Rewrite the tomb passage from "So Peter and" to "they were staying.", putting "linen wrappings" wherever "strips of linen" appears.

Supplied passage
......

So Peter and the other disciple started for the tomb. Both were running, but the other disciple outran Peter and reached the tomb first. 5 He bent over and looked in at the strips of linen lying there but did not go in. Then Simon Peter came along behind him and went straight into the tomb. He saw the strips of linen lying there, as well as the cloth that had been wrapped around Jesus’ head. The cloth was still lying in its place, separate from the linen. Finally the other disciple, who had reached the tomb first, also went inside. He saw and believed. (They still did not understand from Scripture that Jesus had to rise from the dead.) 10 Then the disciples went back to where they were staying.

......

[Element lookup data]
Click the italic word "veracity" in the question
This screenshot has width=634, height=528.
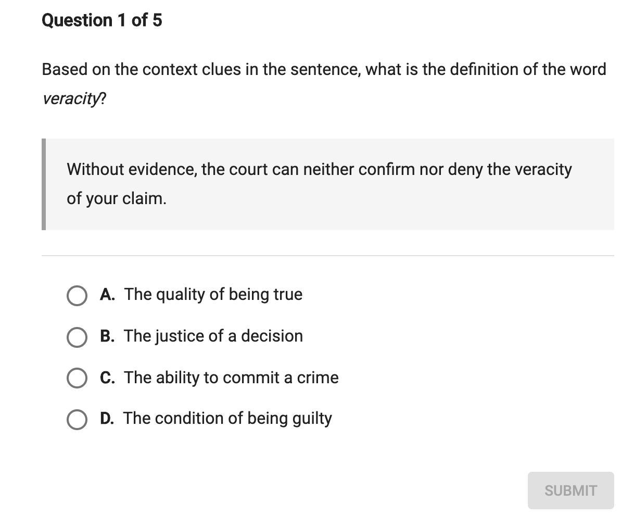click(71, 98)
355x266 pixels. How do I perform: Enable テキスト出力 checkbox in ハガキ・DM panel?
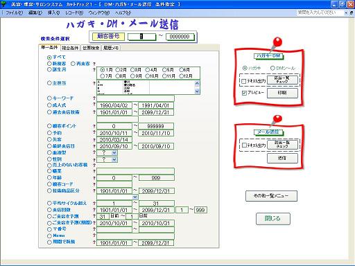[243, 81]
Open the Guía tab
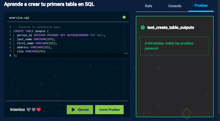The image size is (220, 121). (x=148, y=6)
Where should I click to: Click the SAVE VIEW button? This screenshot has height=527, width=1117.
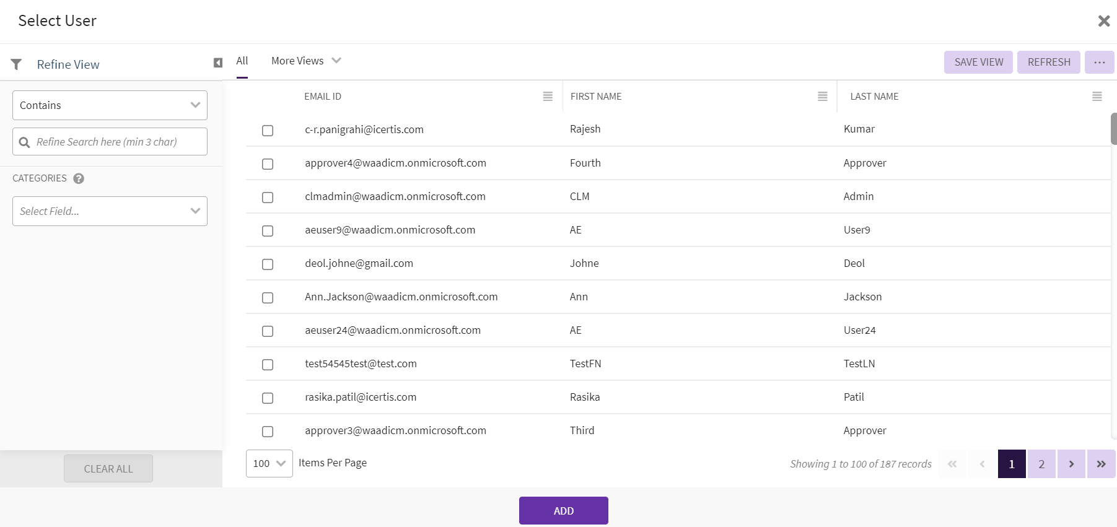coord(978,63)
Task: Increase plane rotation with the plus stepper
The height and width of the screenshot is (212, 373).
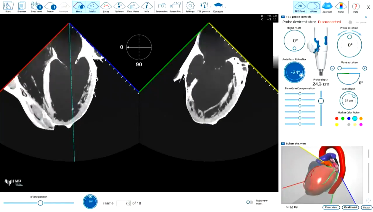Action: 365,68
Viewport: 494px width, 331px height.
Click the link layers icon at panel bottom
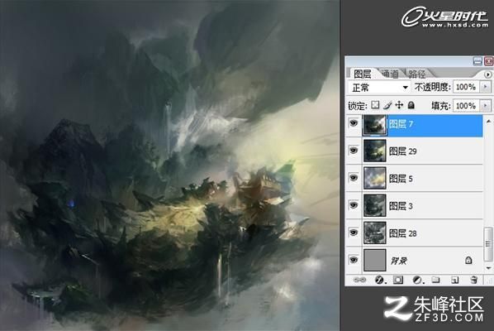359,280
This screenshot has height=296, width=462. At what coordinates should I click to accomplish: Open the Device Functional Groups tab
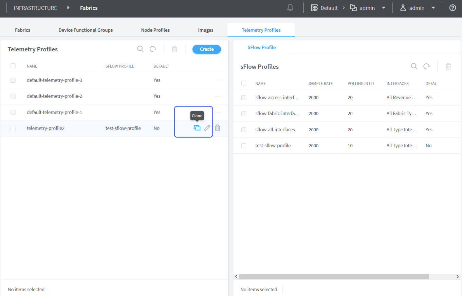coord(86,30)
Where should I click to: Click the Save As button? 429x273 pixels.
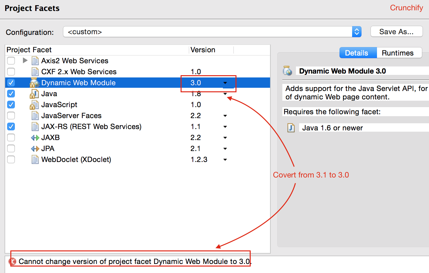coord(396,32)
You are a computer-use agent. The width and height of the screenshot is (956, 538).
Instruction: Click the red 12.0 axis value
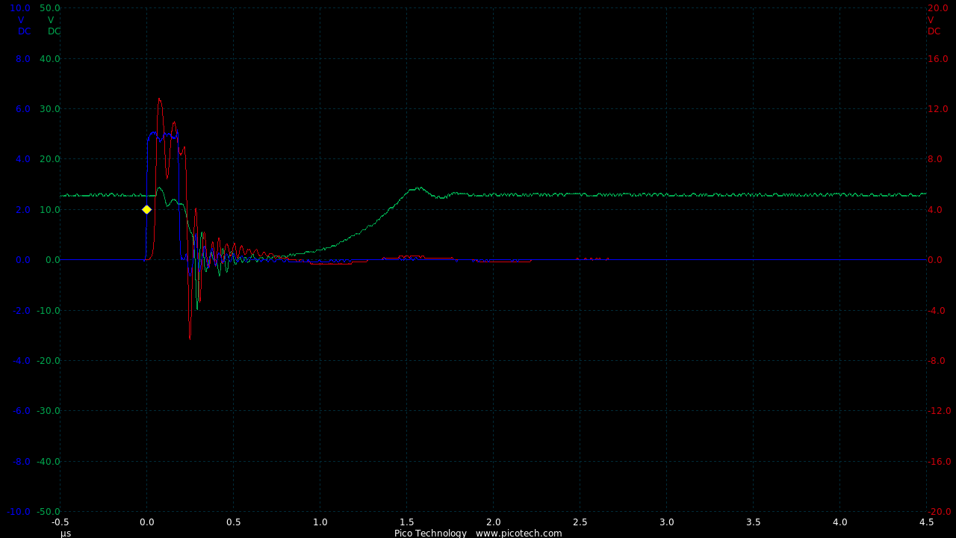[937, 109]
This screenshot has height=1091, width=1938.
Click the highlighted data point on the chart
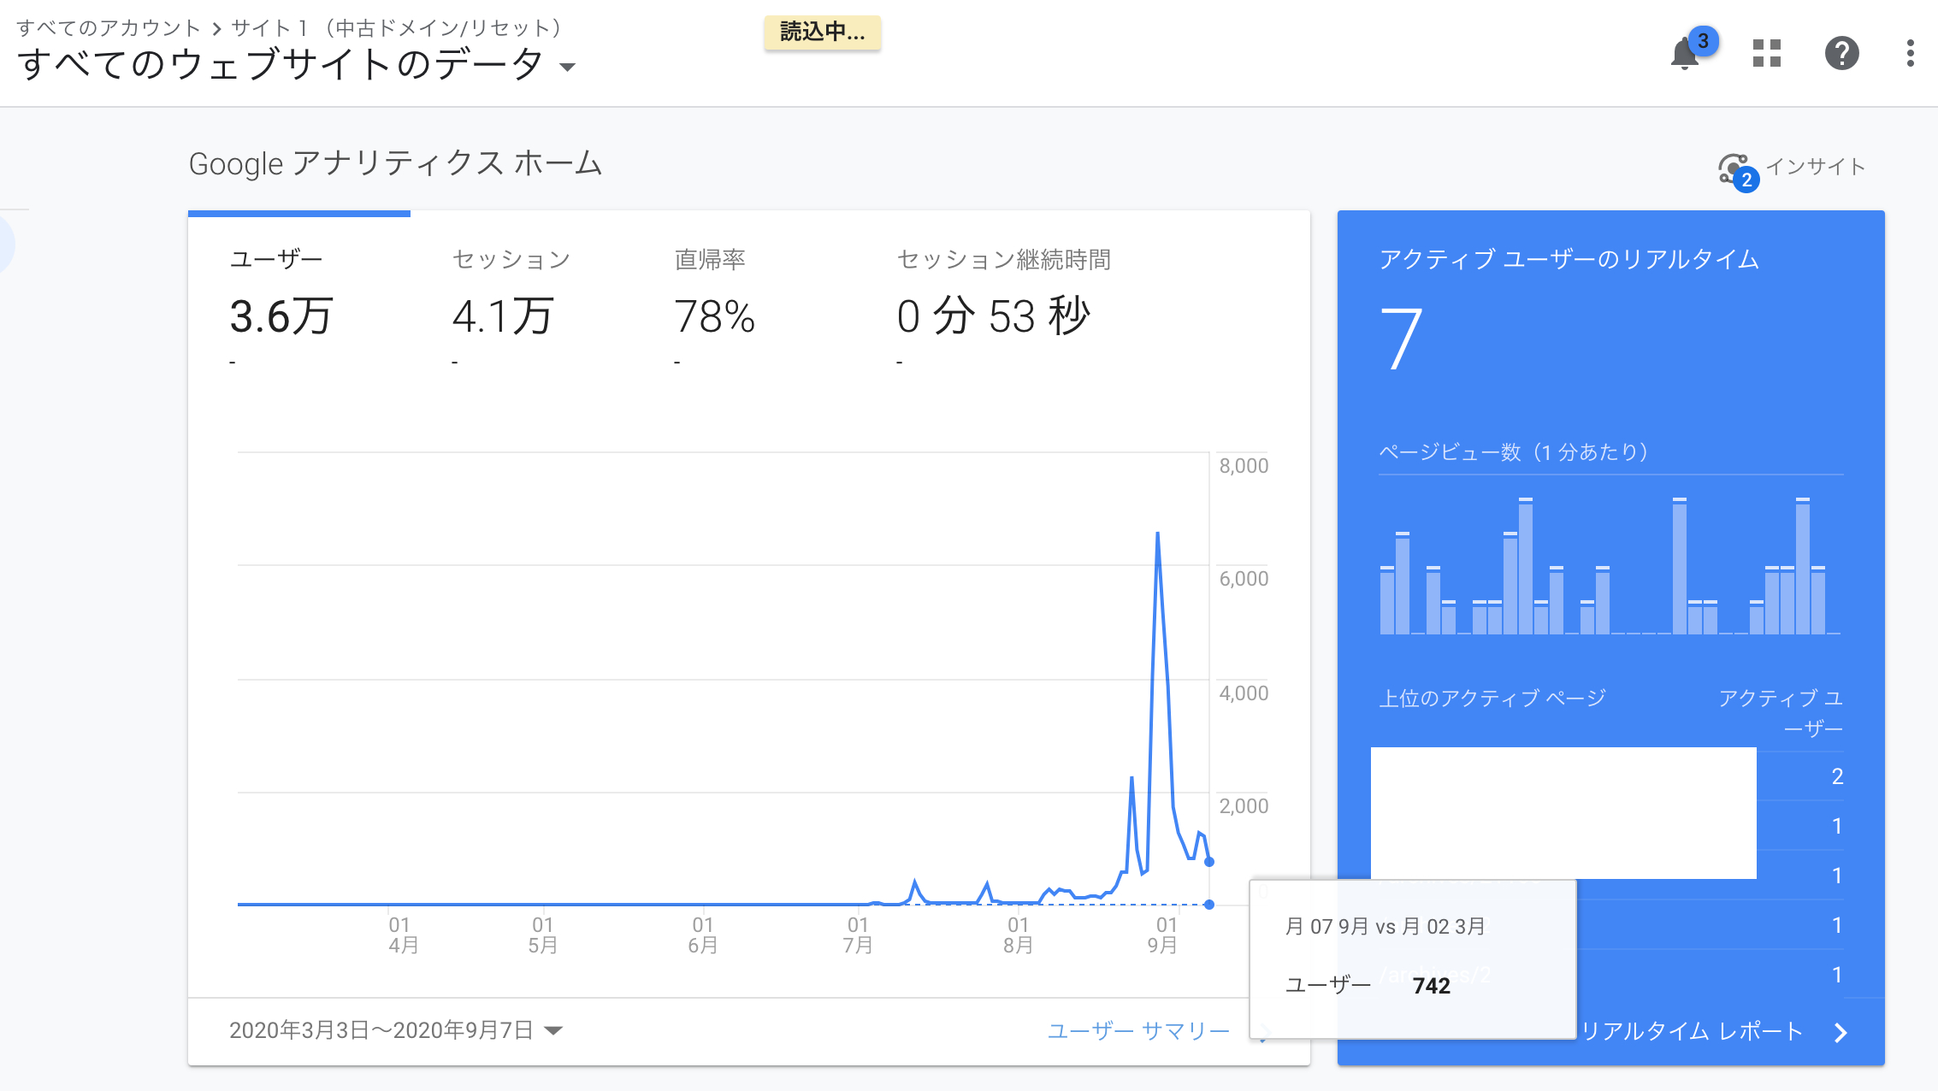point(1208,861)
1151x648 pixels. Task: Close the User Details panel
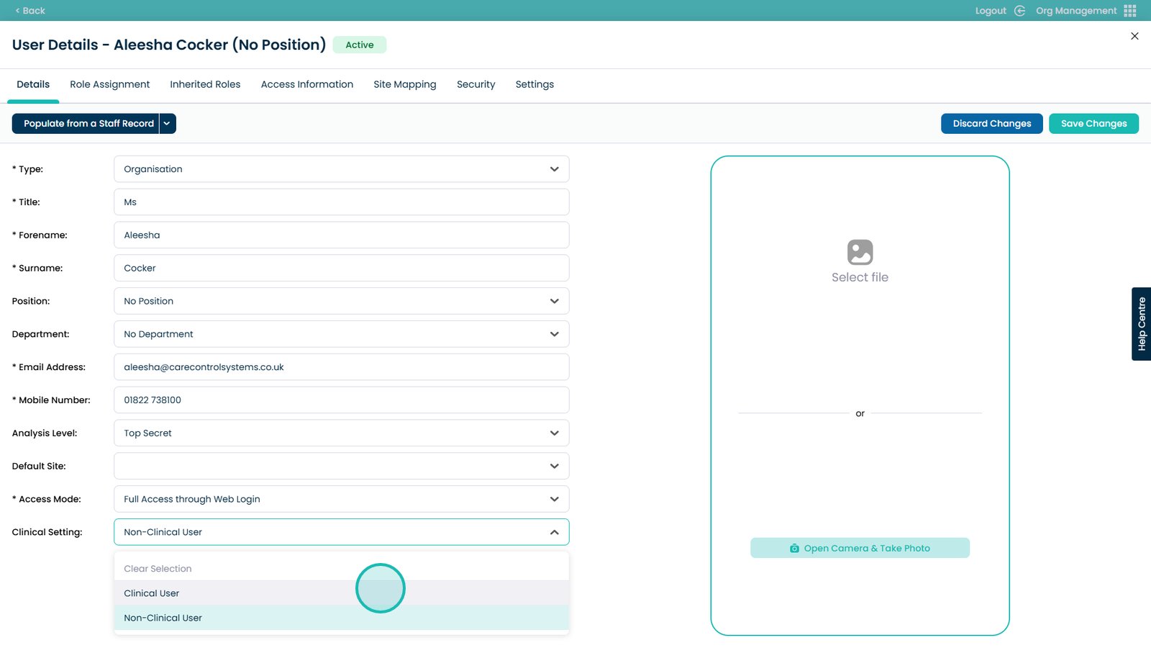tap(1134, 36)
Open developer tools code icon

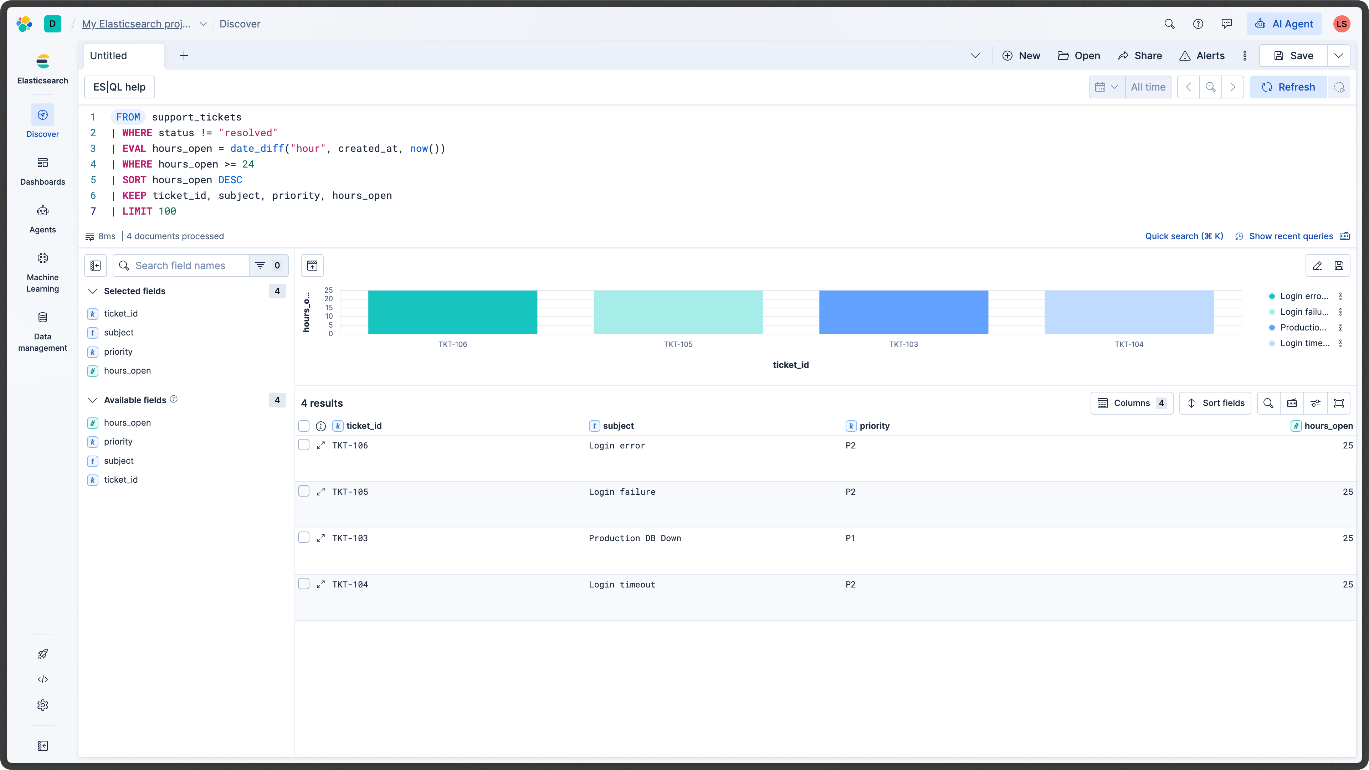pos(43,679)
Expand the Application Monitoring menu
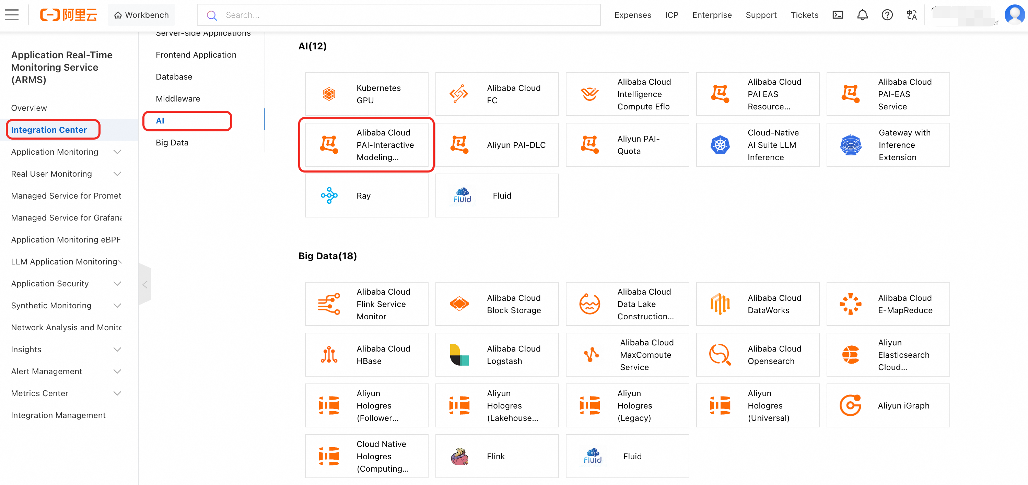The height and width of the screenshot is (485, 1028). click(x=117, y=152)
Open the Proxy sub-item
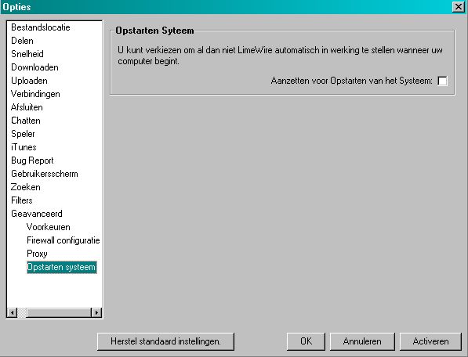 point(37,254)
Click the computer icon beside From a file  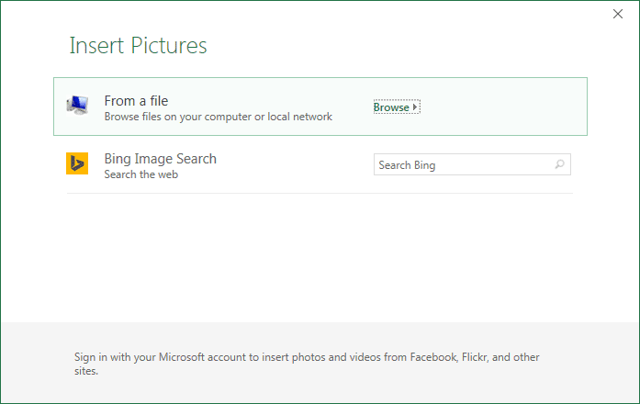coord(77,107)
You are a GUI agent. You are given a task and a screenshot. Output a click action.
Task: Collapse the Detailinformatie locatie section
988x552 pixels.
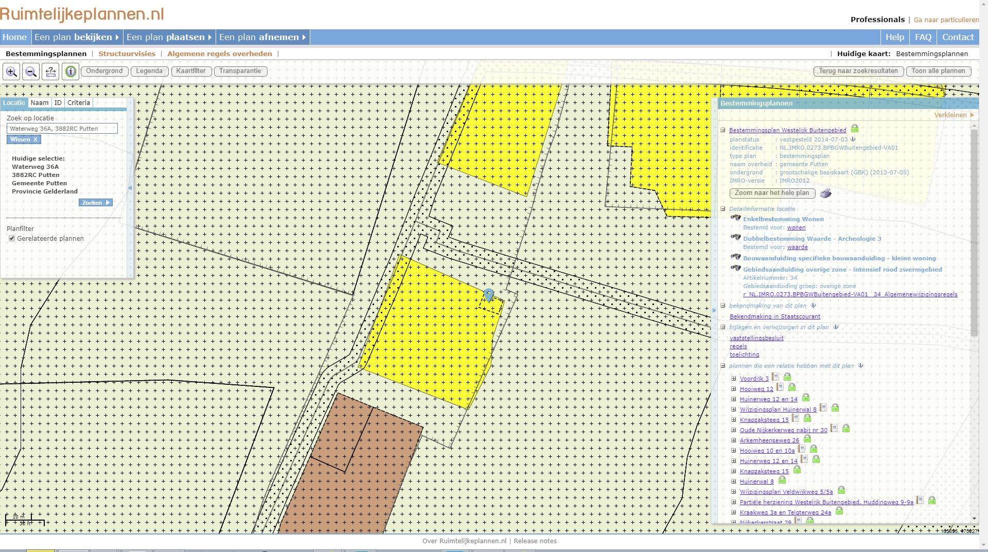click(x=724, y=209)
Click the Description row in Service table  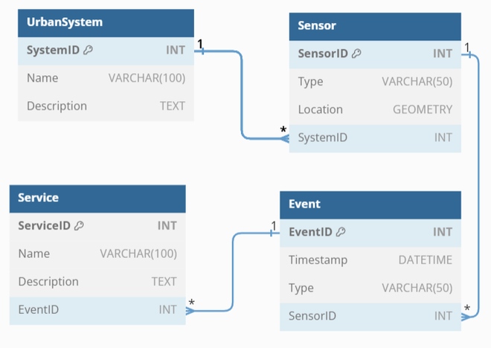[x=97, y=282]
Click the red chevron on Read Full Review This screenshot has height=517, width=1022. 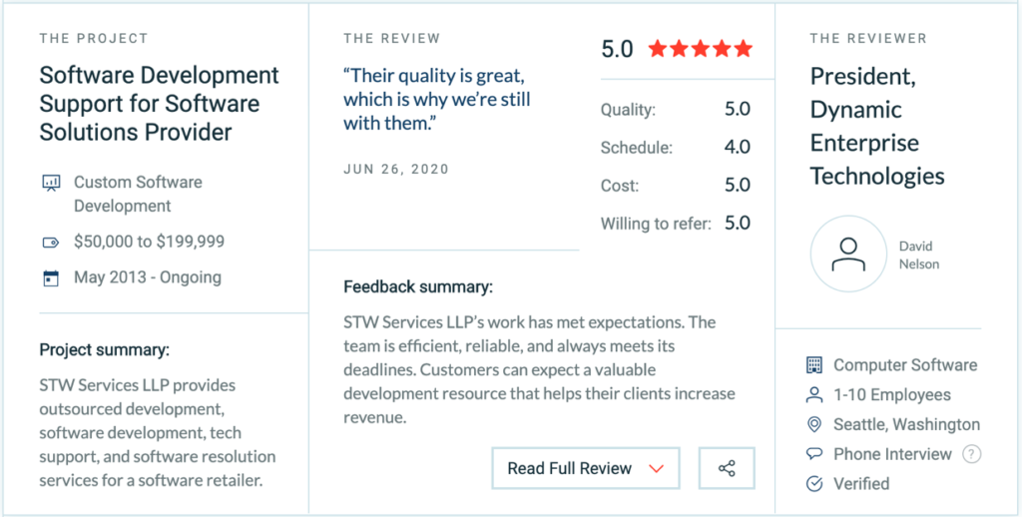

......

Final answer
So Peter and the other disciple started for the tomb. Both were running, but the other disciple outran Peter and reached the tomb first. 5 He bent over and looked in at the linen wrappings lying there but did not go in. Then Simon Peter came along behind him and went straight into the tomb. He saw the linen wrappings lying there, as well as the cloth that had been wrapped around Jesus’ head. The cloth was still lying in its place, separate from the linen. Finally the other disciple, who had reached the tomb first, also went inside. He saw and believed. (They still did not understand from Scripture that Jesus had to rise from the dead.) 10 Then the disciples went back to where they were staying.